### Task requirements
Rescale everything from the line containing "1113x441 pixels." down to the end of the records, and reproduce only those lines with their requests included. Multiply each click coordinate in the answers by 1.45 and round it to a whole number, with halves rounded up, and leave the pictures out.

# Start of Data shown

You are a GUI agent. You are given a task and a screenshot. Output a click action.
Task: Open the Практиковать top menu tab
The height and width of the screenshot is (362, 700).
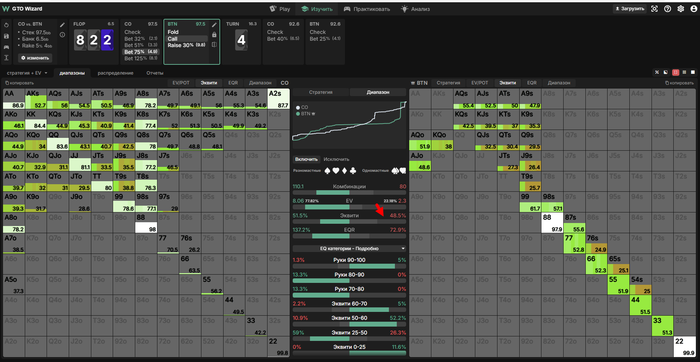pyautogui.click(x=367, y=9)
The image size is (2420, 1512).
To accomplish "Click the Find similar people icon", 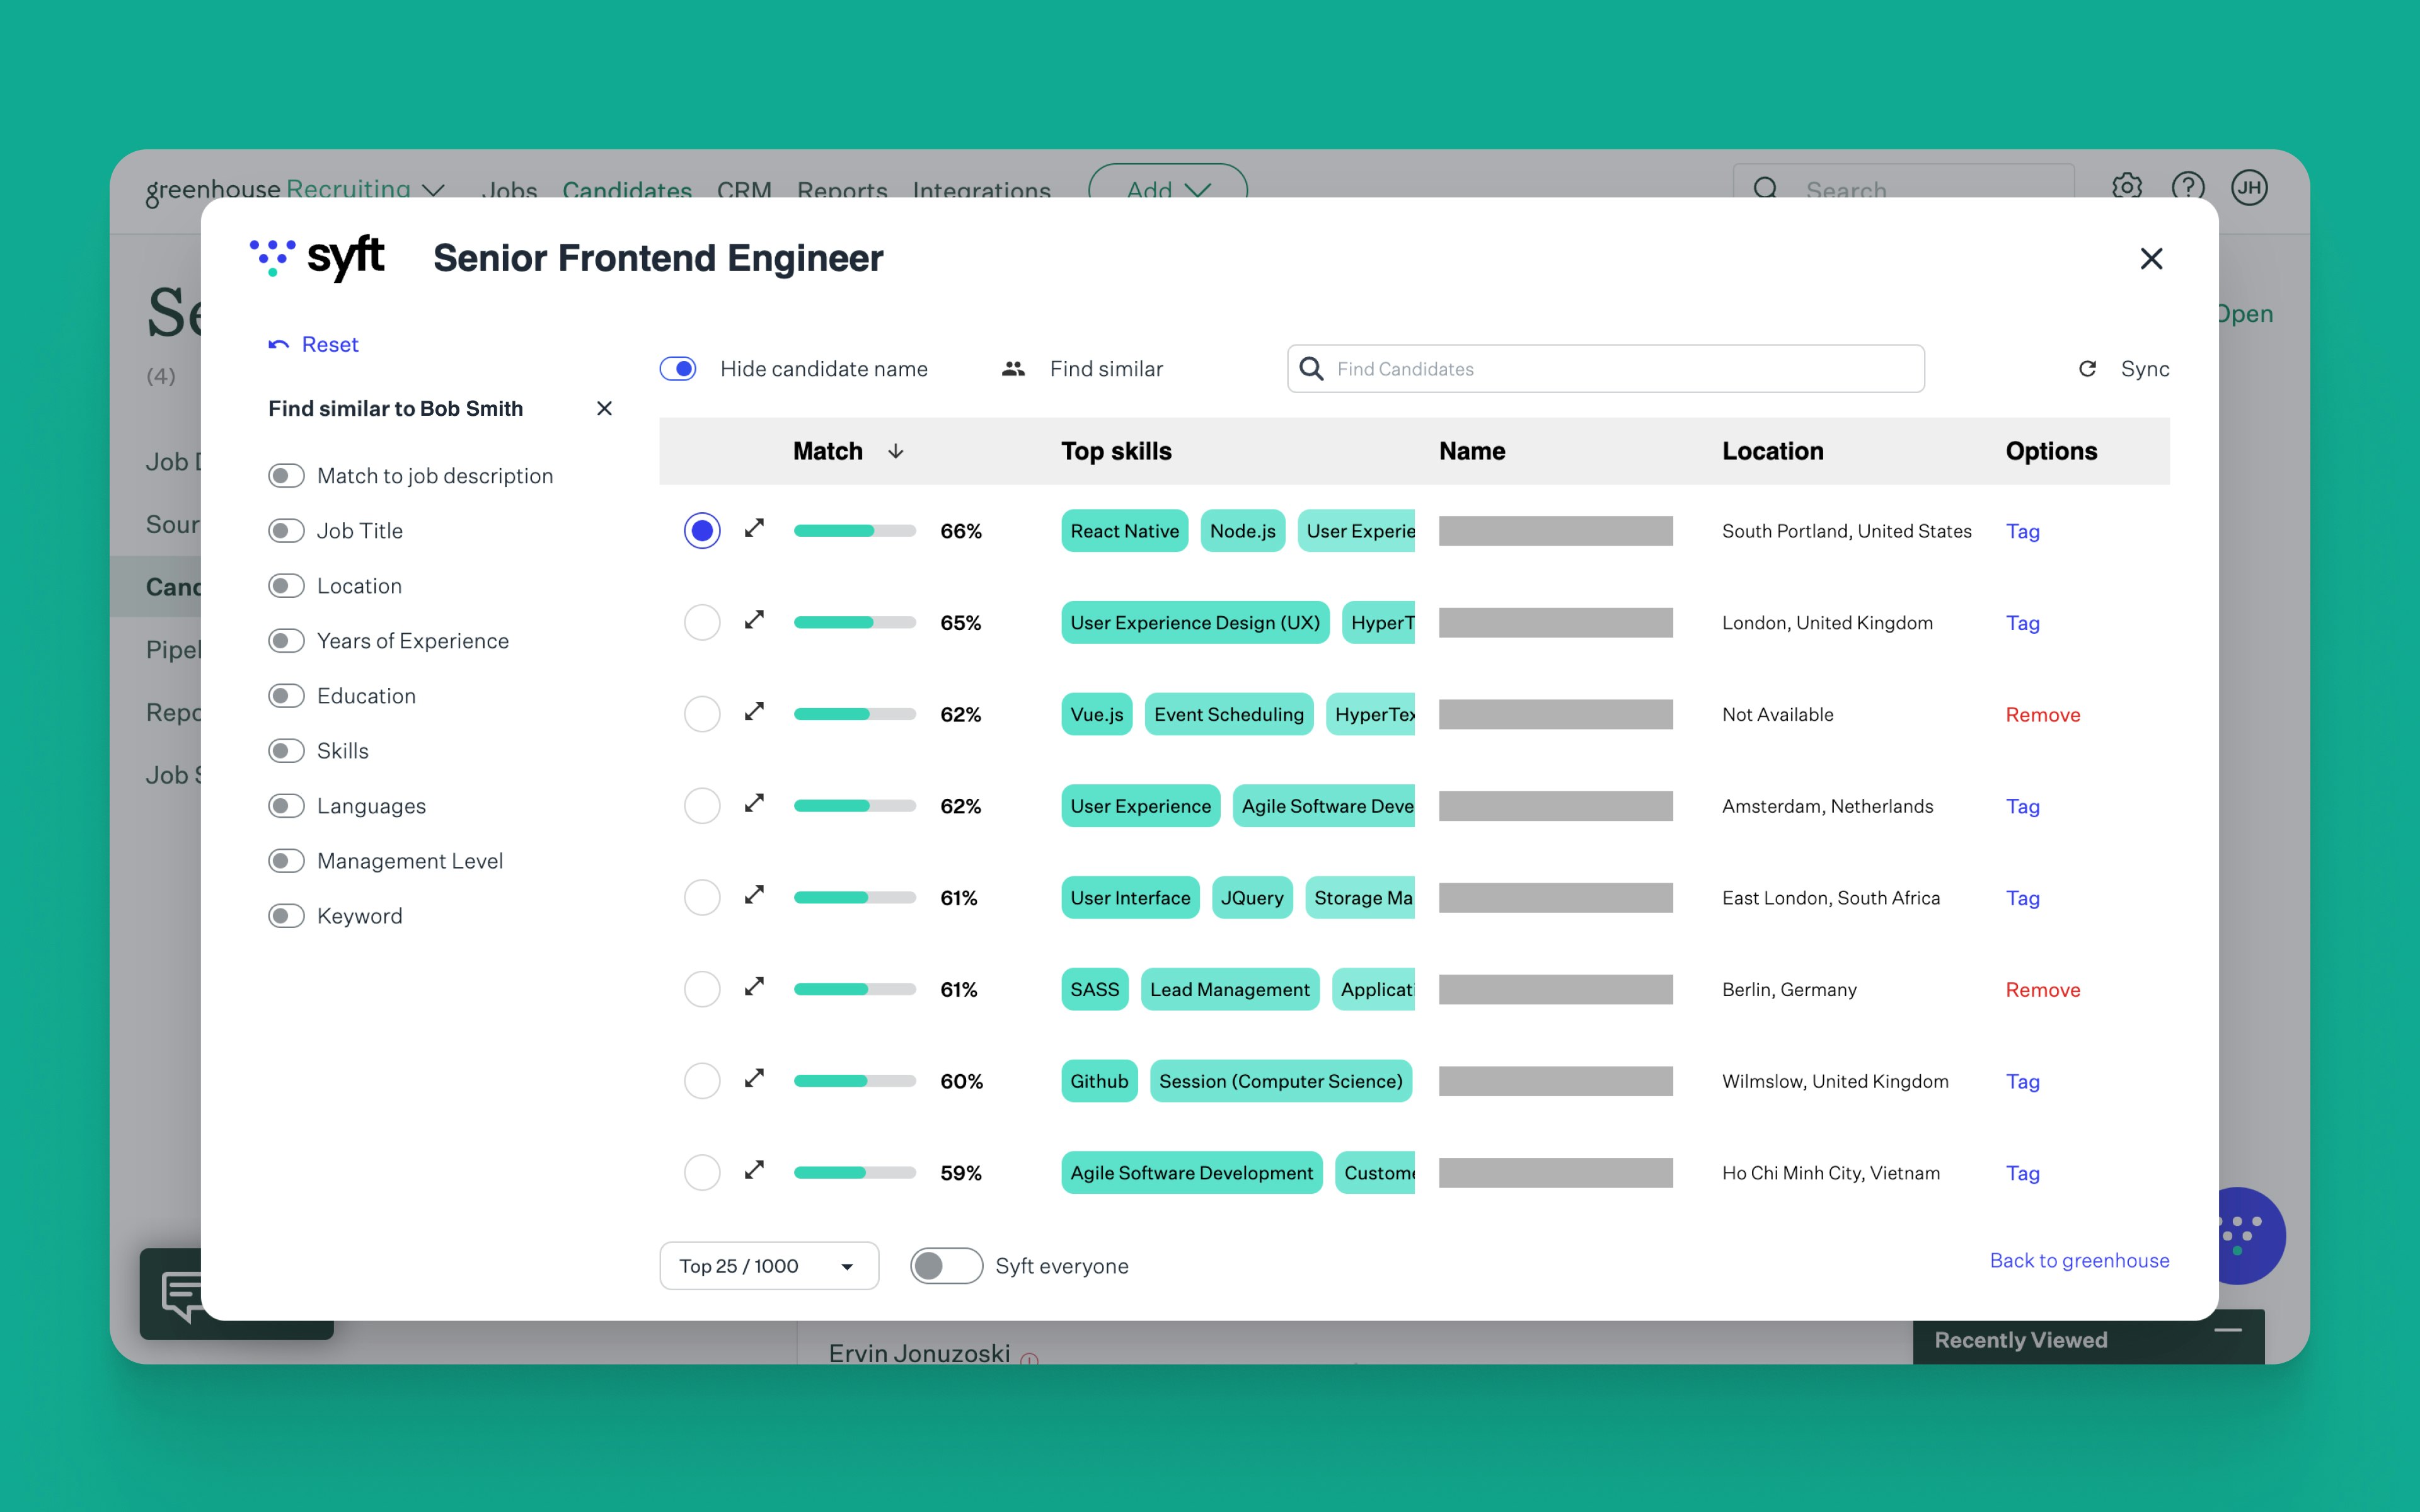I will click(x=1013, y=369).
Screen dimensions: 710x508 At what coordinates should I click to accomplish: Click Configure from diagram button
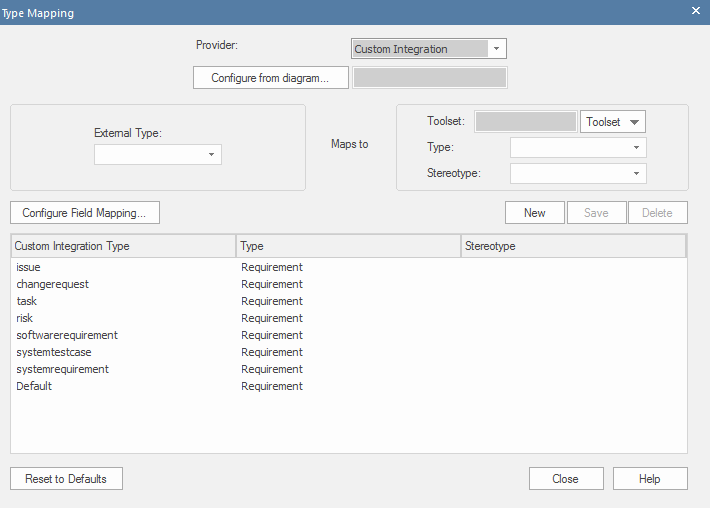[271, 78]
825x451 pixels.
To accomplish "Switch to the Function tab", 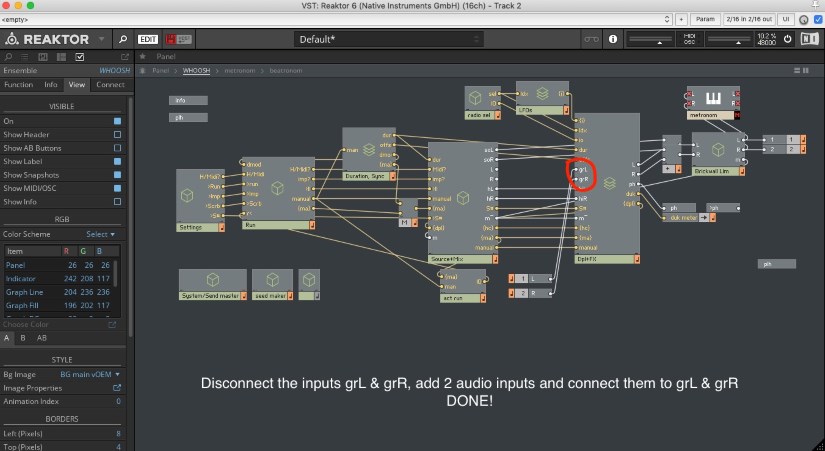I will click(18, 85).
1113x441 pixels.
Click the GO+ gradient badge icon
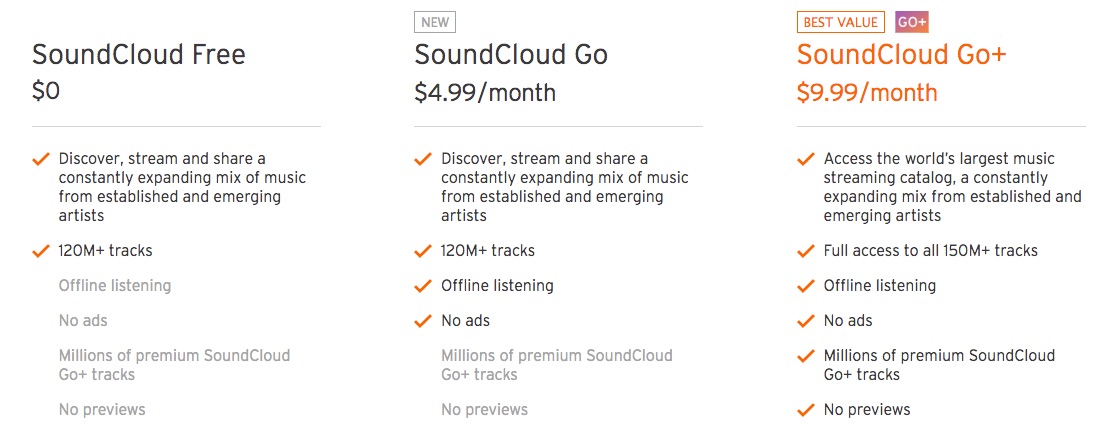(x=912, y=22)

# End of Data shown

### Output of the task
1113x441 pixels.
Click the GO+ gradient badge icon
(x=1322, y=32)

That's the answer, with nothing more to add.